Various derivations are offered explaining why halakha rules that neither “hand” nor “between the eyes” are understood literally by the Sages. When the Gemara suggests that perhaps “tefillin of the hand” should be actually placed on the hand, and that “between the eyes” should be understood literally, it is not only a theoretical discussion. According to the Mishna in Massekhet Megilla (24a) during the time of the Mishna there were Jewish sects that disagreed with the traditional interpretations of the Sages and actually performed the commandment of tefillin in a literal manner. Among these sects, apparently, were early Christians.
Through the ages there were, nonetheless, different interpretations of the Sages’ definition, as well.

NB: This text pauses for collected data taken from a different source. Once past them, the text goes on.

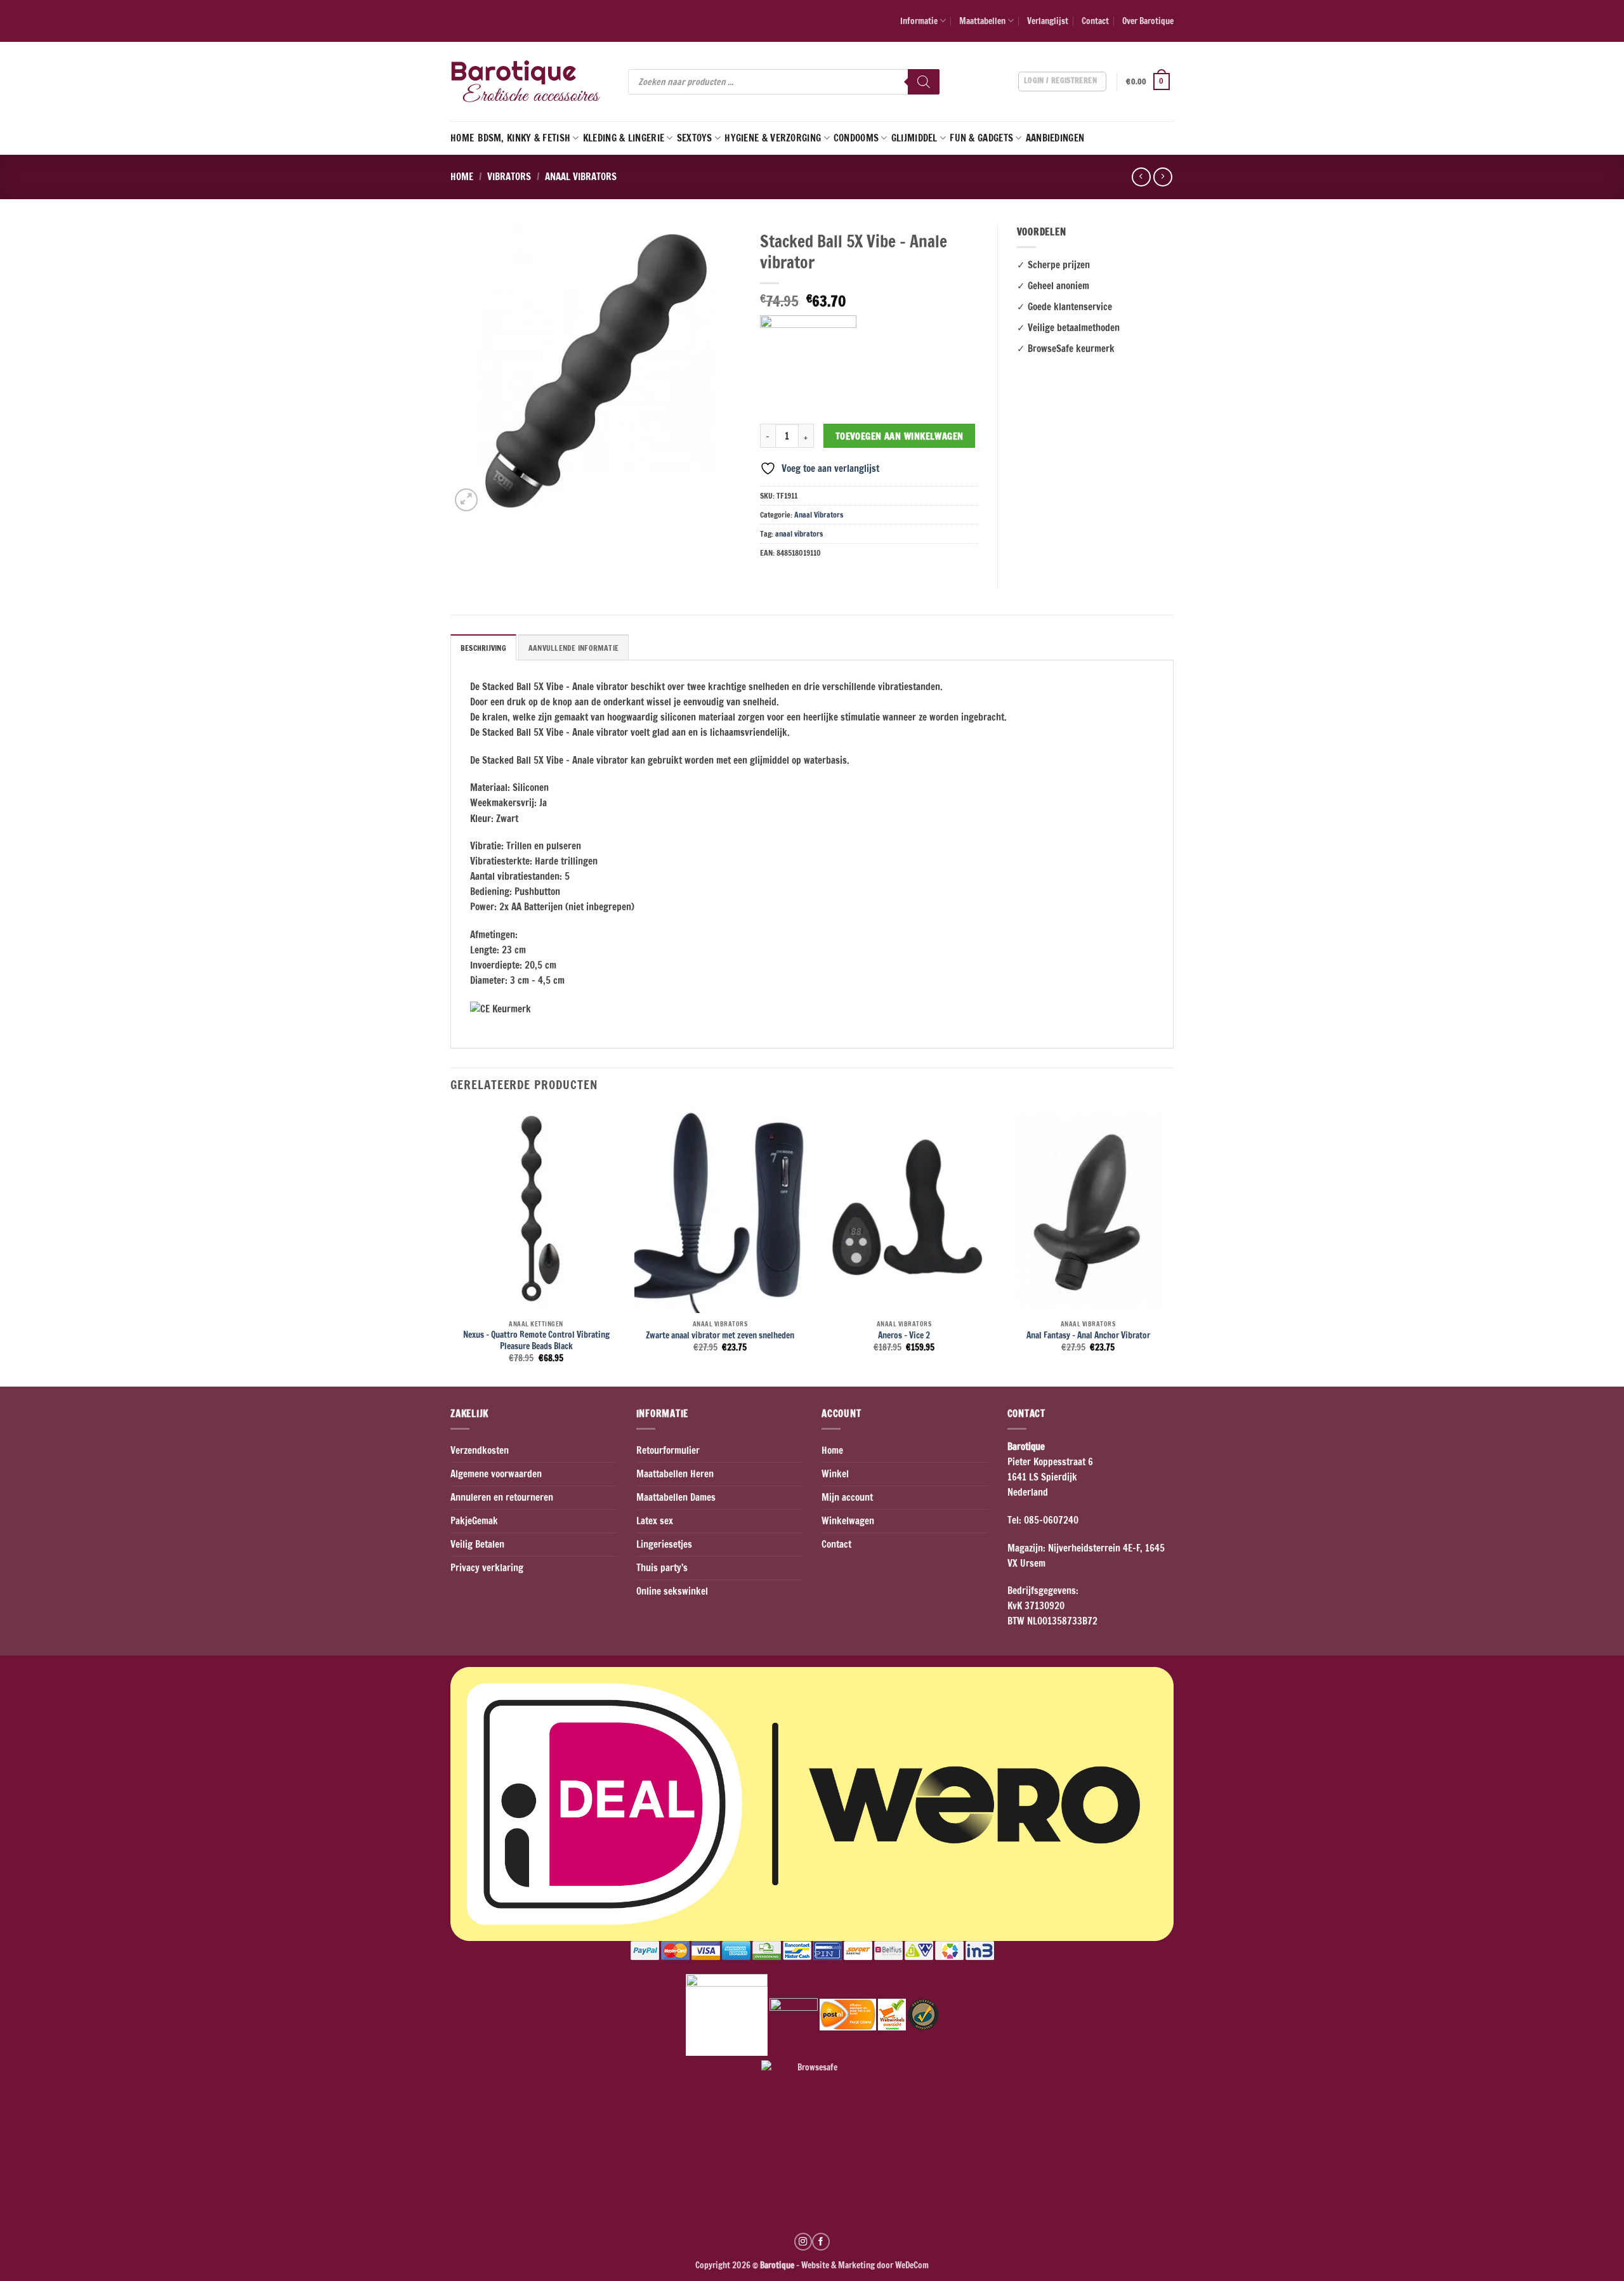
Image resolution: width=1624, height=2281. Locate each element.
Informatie (919, 21)
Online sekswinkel (672, 1591)
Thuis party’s (662, 1567)
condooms (856, 138)
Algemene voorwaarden (496, 1473)
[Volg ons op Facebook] (821, 2242)
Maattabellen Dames (676, 1497)
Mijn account (847, 1497)
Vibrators (509, 176)
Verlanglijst (1047, 21)
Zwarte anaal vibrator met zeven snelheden (720, 1335)
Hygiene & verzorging (772, 138)
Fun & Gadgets (981, 138)
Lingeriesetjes (664, 1544)
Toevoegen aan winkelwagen (899, 436)
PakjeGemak (474, 1520)
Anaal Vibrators (581, 176)
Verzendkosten (479, 1450)
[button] (1150, 82)
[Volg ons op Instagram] (803, 2242)
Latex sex (654, 1520)
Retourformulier (668, 1450)
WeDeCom (911, 2265)
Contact (1095, 21)
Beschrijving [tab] (483, 648)
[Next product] (1141, 176)
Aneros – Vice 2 (904, 1335)
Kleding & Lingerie (623, 138)
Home (462, 138)
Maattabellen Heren (675, 1473)
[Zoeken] (924, 82)
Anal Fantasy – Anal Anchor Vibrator (1088, 1335)
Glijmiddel (914, 138)
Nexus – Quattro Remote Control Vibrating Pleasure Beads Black (536, 1340)
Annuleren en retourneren (501, 1497)
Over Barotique (1148, 21)
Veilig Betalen (477, 1544)
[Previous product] (1162, 176)
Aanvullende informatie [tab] (573, 648)
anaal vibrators (799, 533)
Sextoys (694, 138)
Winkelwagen (848, 1520)
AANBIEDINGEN (1055, 138)
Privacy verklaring (486, 1567)
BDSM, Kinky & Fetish (524, 138)
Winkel (835, 1473)
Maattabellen (982, 21)
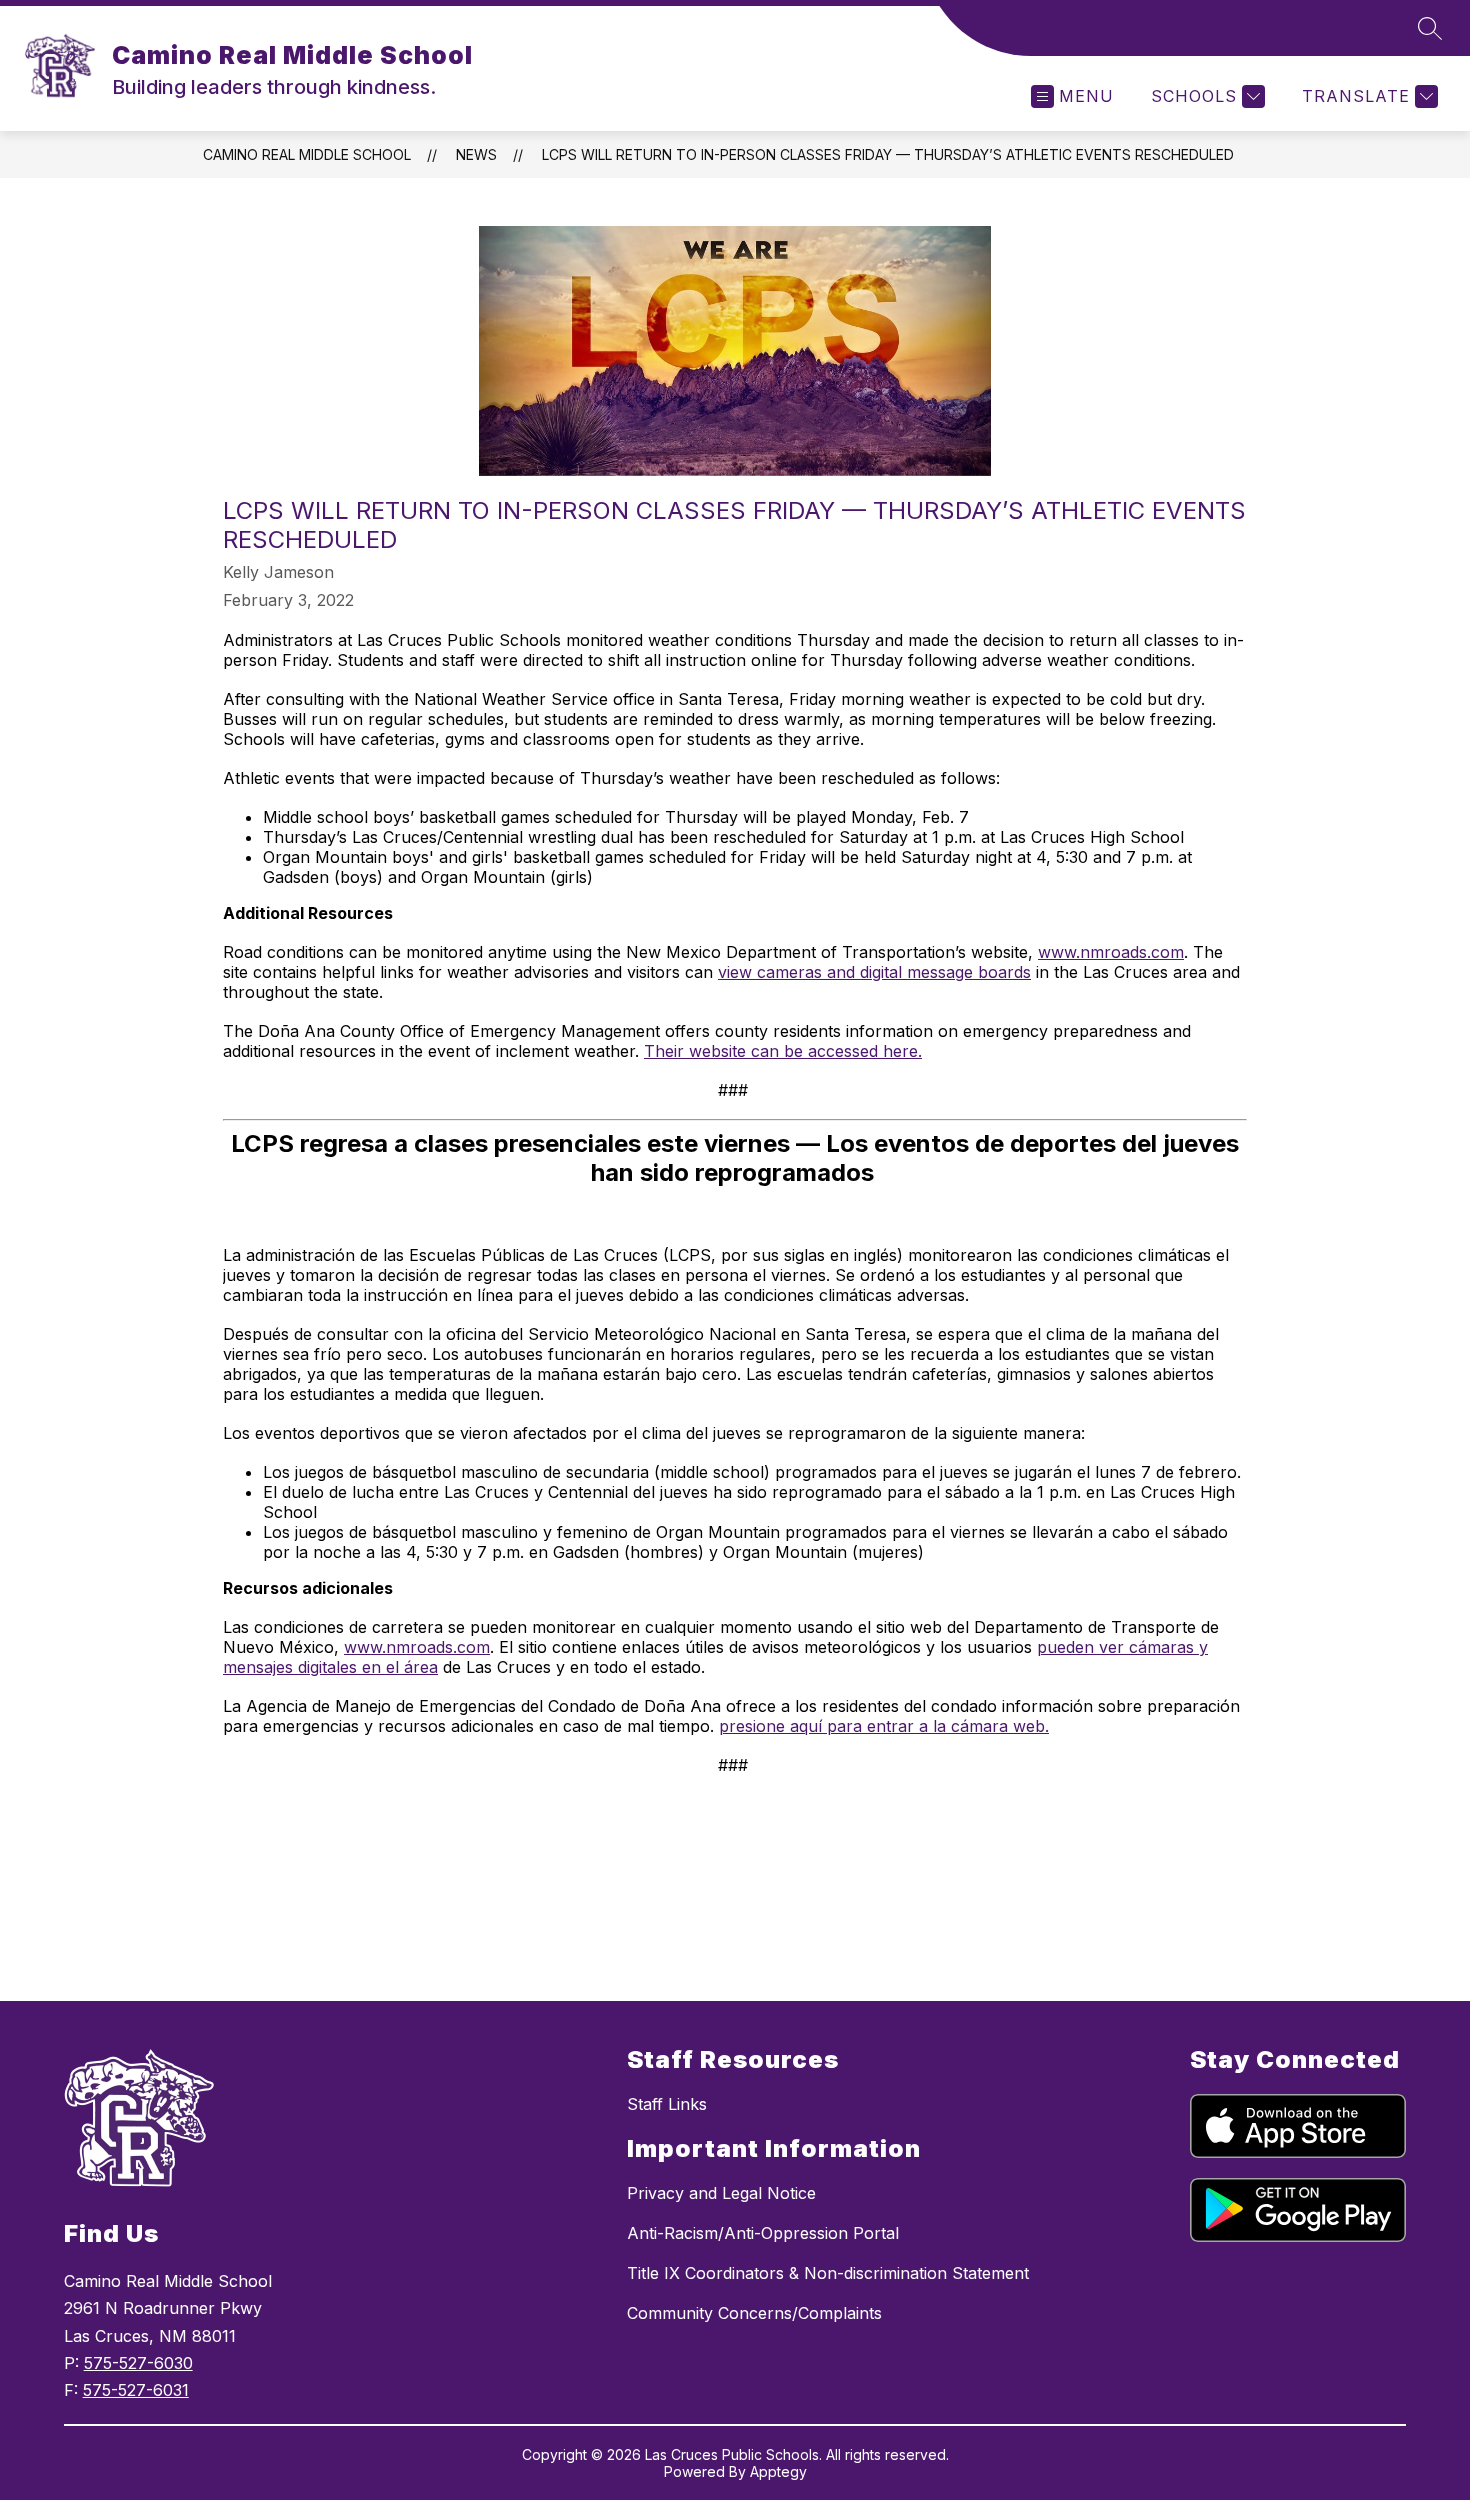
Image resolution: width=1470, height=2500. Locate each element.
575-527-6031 (136, 2390)
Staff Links (667, 2104)
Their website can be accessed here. (783, 1051)
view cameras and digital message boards (874, 972)
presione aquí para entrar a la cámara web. (884, 1726)
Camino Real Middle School (307, 154)
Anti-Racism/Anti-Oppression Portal (763, 2233)
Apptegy (778, 2471)
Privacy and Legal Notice (721, 2193)
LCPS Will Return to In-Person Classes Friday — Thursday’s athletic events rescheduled (888, 154)
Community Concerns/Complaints (754, 2313)
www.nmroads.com (1111, 952)
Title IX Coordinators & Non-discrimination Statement (828, 2273)
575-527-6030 (138, 2363)
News (476, 154)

We know of groups that understood the term kiboret as meaning the fleshy part of the lower part of the arm, between the elbow and the wrist, and actually wore tefillin in that fashion. Rabbeinu Tam came out strongly against this understanding and proved that only the upper part of the arm could be considered the kiboret.
With regard to placing the tefillin of the head on the spot where a baby’s head is soft, when a baby is born the bones of the skull are separated. The area where these bones will eventually meet are open so that the brain is not covered with bone, but there is room for the skull to grow and develop. The Gemara’s reference to the area where the baby’s skull is soft refers to the soft area towards the front of the head, which ordinarily closes up by the time the baby is one-and-a-half years old.